### Your goal
Turn the records into a Markdown table with the columns "Row" and "Text". Start at the line containing "You are a GUI" and continue through the end of the records, skipping blank lines and leaving out the pictures.

--- Begin ---

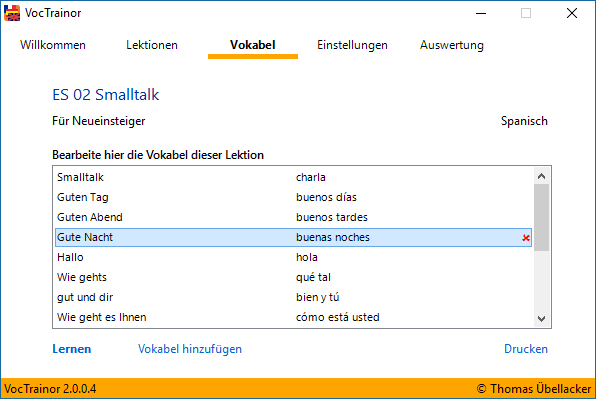Click the Lernen link
This screenshot has height=399, width=596.
(71, 349)
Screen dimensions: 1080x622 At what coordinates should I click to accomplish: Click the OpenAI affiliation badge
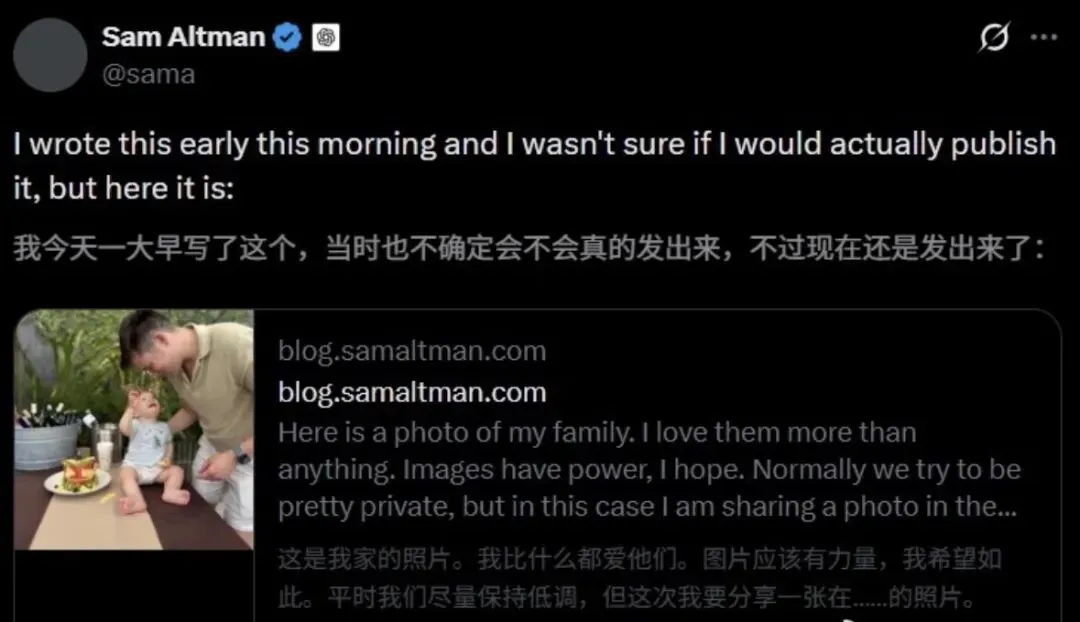(x=326, y=37)
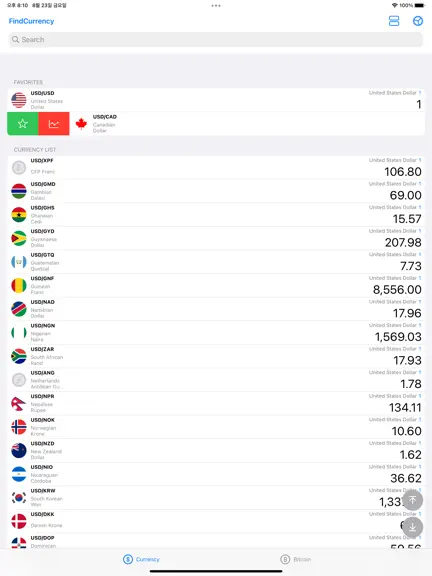Tap the FindCurrency title link
This screenshot has height=576, width=432.
tap(31, 21)
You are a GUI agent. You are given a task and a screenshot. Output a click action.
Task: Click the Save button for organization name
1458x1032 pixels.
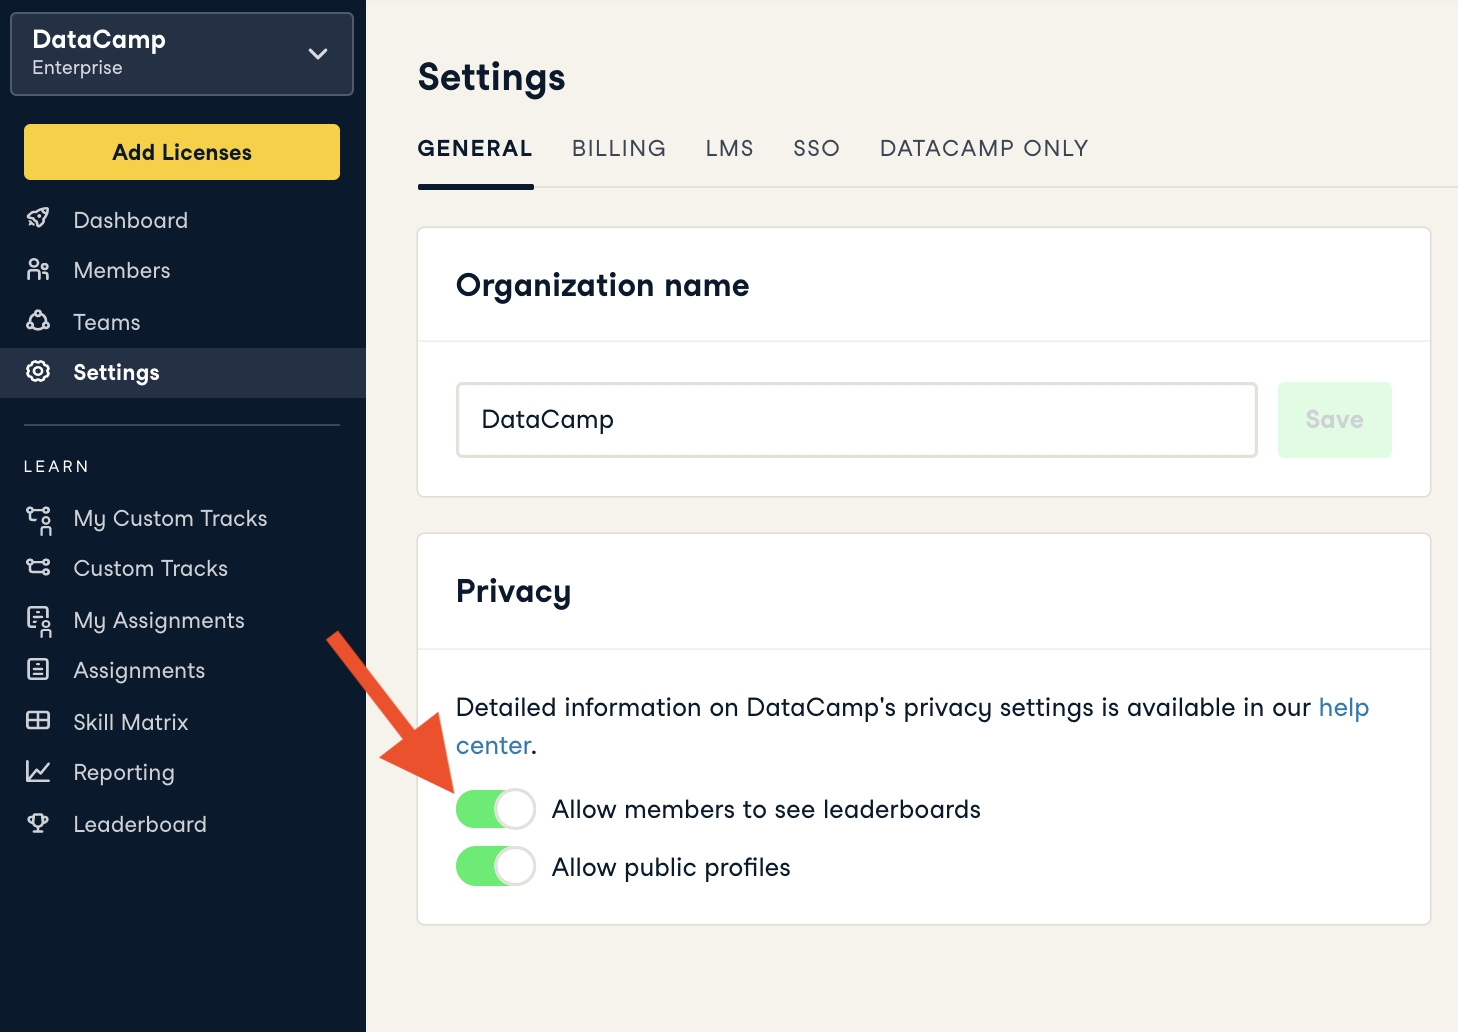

--- End ---

### Answer to this exercise
| Row | Text |
|---|---|
| 1 | You are a GUI agent. You are given a task and a screenshot. Output a click action. |
| 2 | Task: Click the Save button for organization name |
| 3 | 1458x1032 pixels. |